**WORK REQUIRED**
Although the data below contains pictures, output only the lines between those holding "Learn more (689, 1040)" and "Home (17, 65)", inclusive, exactly and without those pictures.

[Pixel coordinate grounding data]
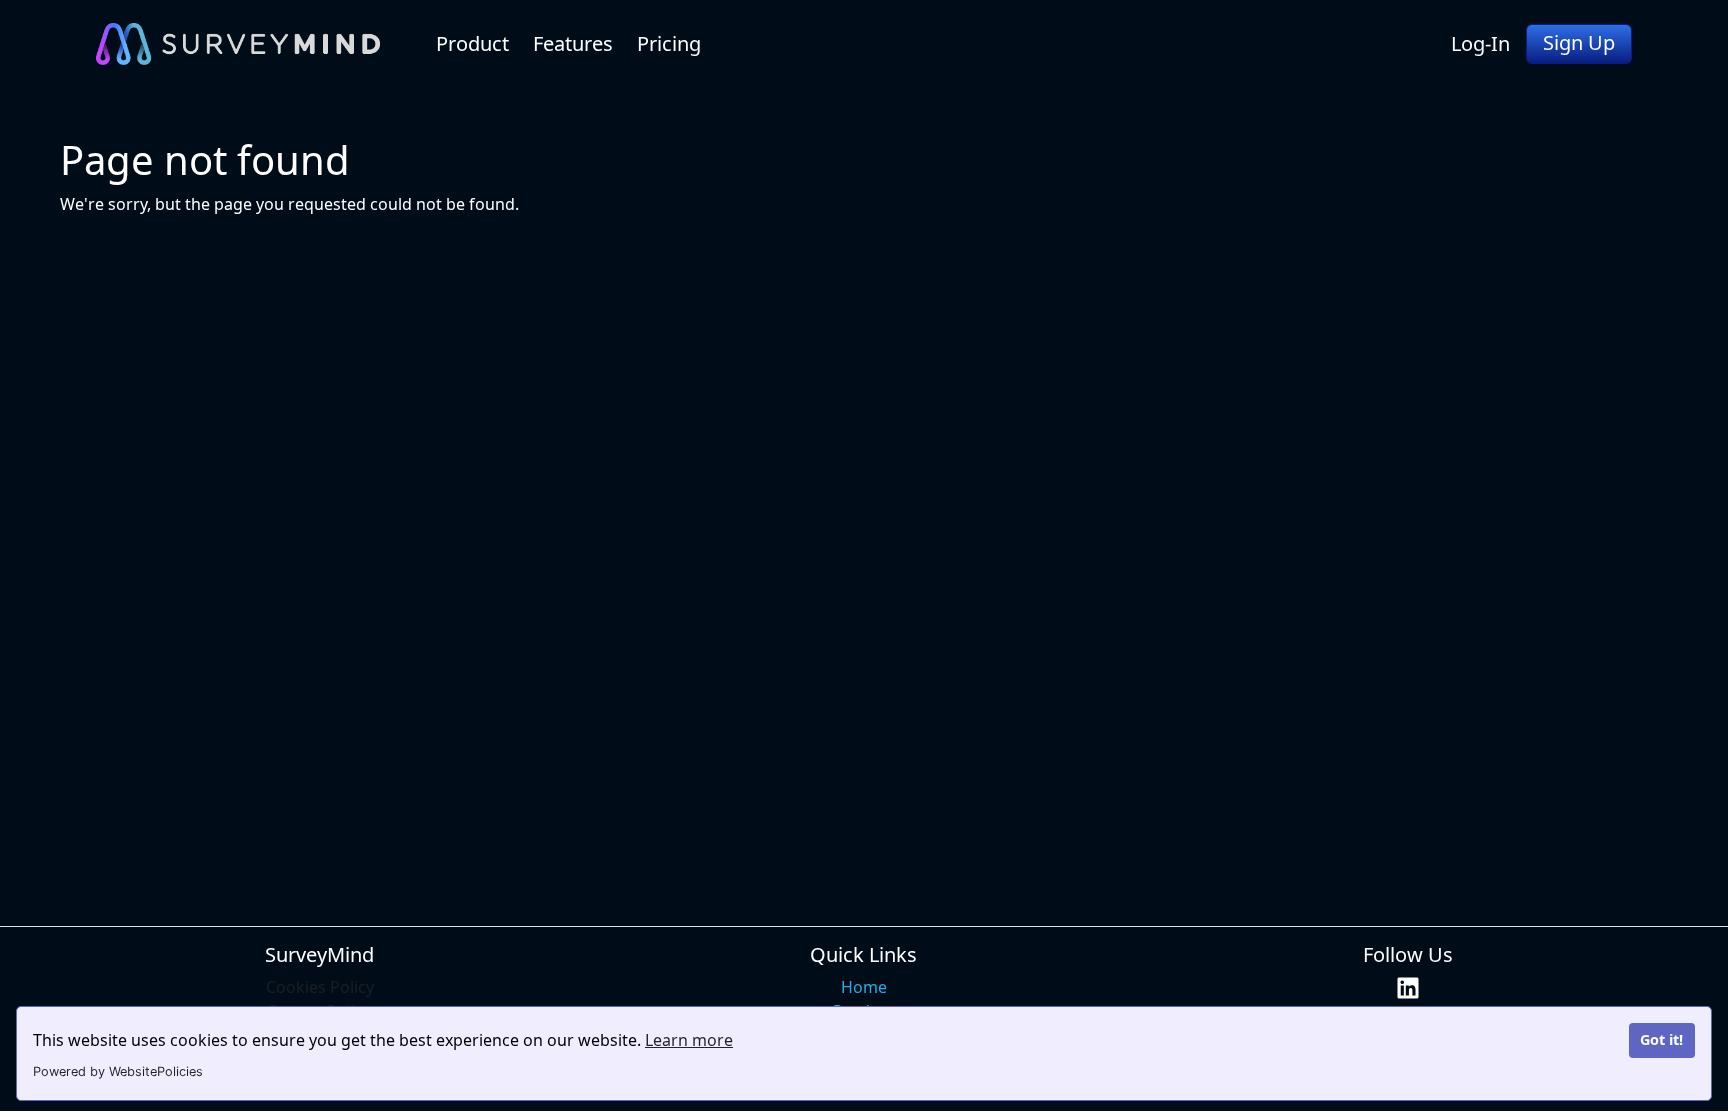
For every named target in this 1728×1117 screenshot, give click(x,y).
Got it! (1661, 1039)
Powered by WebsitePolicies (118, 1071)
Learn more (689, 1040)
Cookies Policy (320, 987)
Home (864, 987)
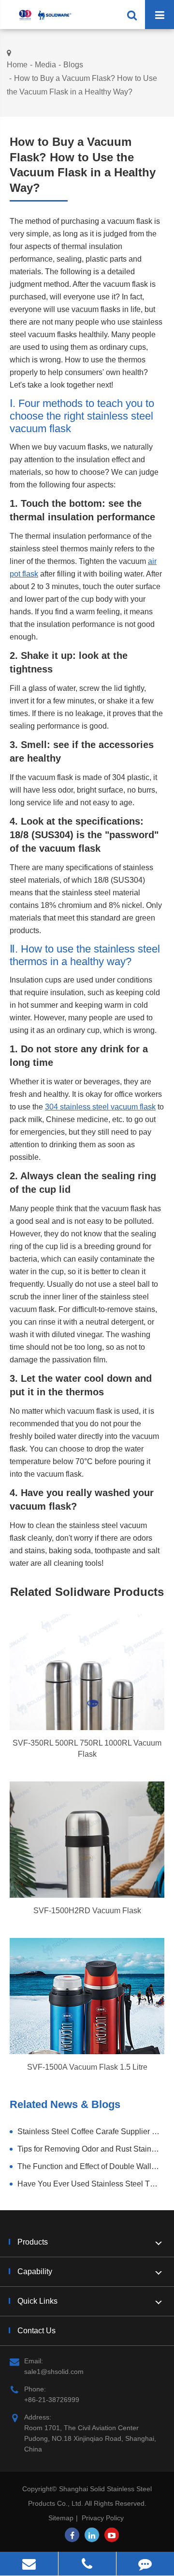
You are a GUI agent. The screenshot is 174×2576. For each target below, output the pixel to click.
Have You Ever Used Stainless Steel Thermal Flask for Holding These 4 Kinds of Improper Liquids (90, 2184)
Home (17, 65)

---

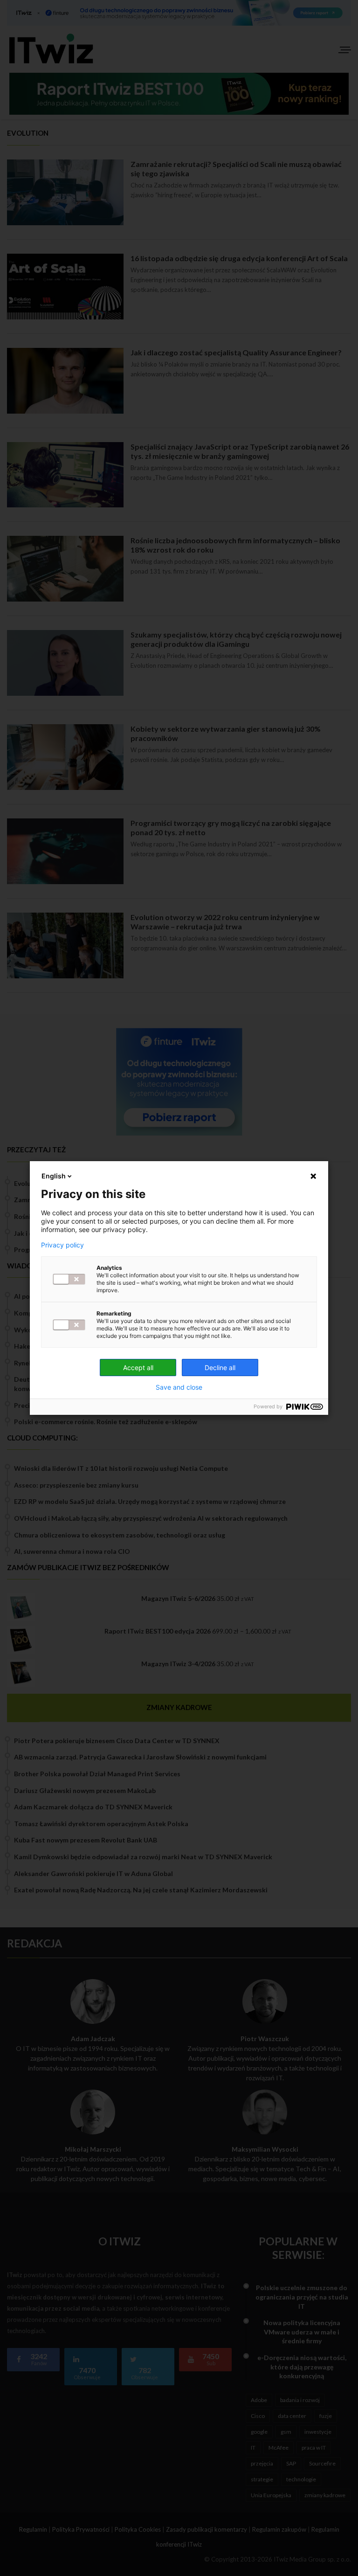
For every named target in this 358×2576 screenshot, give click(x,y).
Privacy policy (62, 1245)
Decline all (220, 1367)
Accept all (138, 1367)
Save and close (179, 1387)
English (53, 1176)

...

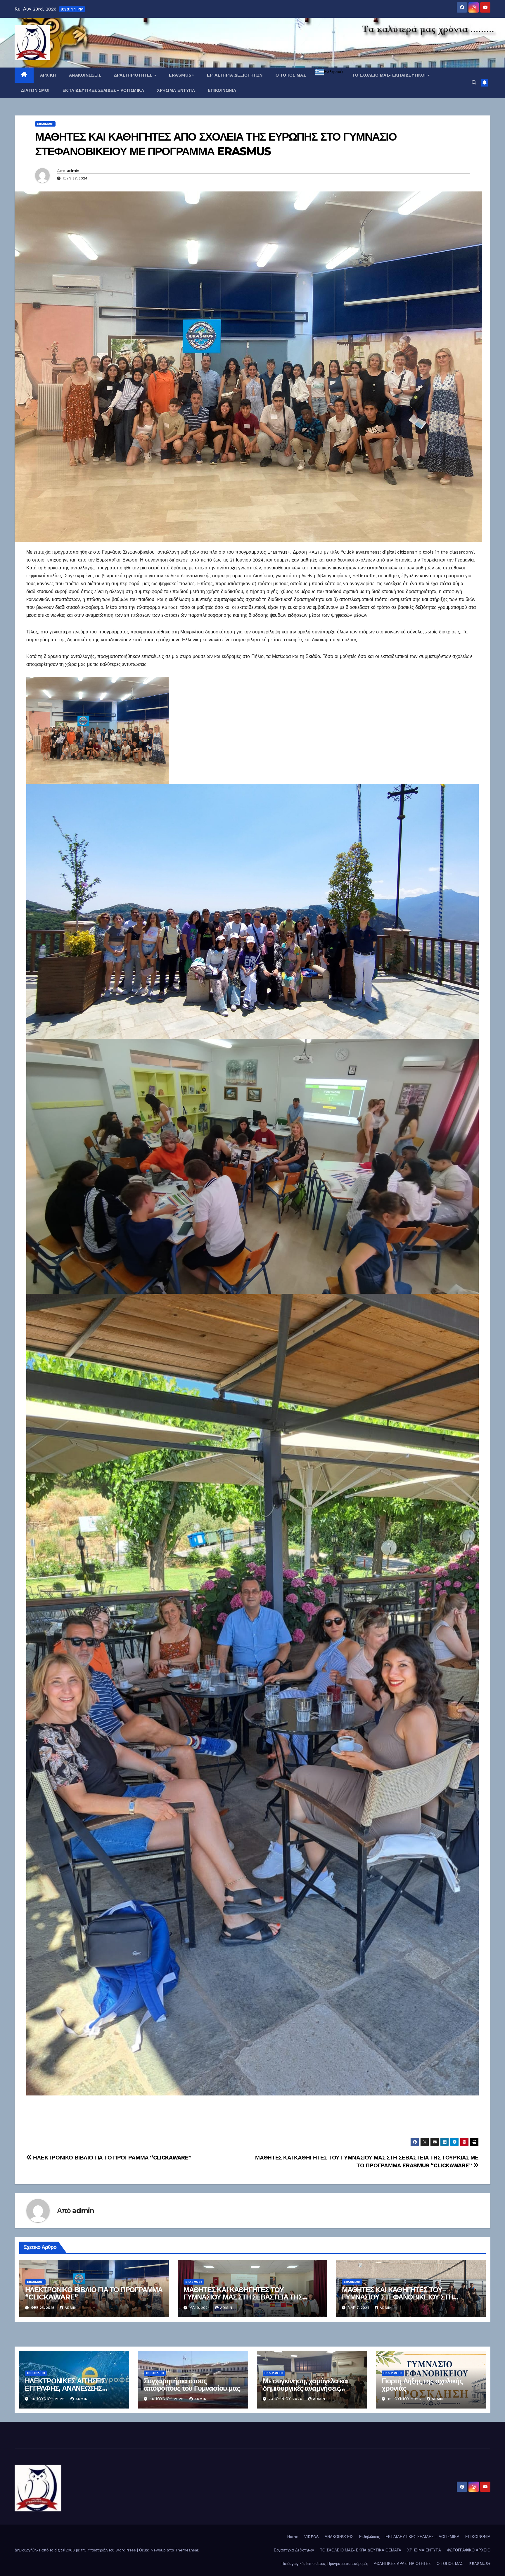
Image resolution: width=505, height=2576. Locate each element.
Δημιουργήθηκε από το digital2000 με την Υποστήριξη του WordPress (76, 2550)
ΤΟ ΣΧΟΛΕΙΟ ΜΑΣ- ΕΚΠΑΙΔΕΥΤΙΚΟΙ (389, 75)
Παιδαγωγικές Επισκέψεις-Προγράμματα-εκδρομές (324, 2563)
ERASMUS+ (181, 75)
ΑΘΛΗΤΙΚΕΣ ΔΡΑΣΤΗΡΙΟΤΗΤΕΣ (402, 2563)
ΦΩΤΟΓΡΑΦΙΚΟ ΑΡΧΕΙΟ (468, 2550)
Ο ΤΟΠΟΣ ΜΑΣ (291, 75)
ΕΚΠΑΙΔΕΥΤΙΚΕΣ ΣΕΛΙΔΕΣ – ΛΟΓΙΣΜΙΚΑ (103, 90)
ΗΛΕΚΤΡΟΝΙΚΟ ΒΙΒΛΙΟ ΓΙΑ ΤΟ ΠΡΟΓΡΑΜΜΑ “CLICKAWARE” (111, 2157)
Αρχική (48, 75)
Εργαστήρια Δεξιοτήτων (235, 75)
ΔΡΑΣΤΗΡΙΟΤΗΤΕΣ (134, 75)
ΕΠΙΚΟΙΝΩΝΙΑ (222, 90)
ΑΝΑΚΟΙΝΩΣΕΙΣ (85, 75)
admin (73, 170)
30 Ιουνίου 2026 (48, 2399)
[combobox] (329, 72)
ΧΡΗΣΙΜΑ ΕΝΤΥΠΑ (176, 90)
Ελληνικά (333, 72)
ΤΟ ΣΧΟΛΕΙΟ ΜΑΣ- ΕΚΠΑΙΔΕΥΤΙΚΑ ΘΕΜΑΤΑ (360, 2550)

**RESULT**
Learn more (689, 1040)
Cookies Policy (320, 987)
Home (864, 987)
You are a GUI agent. The screenshot is 174×2576. For each target below, output the pixel to click.
Have You Ever Used Stainless Steel Thermal Flask for Holding These 4 Kinds of Improper Liquids (90, 2184)
Home (17, 65)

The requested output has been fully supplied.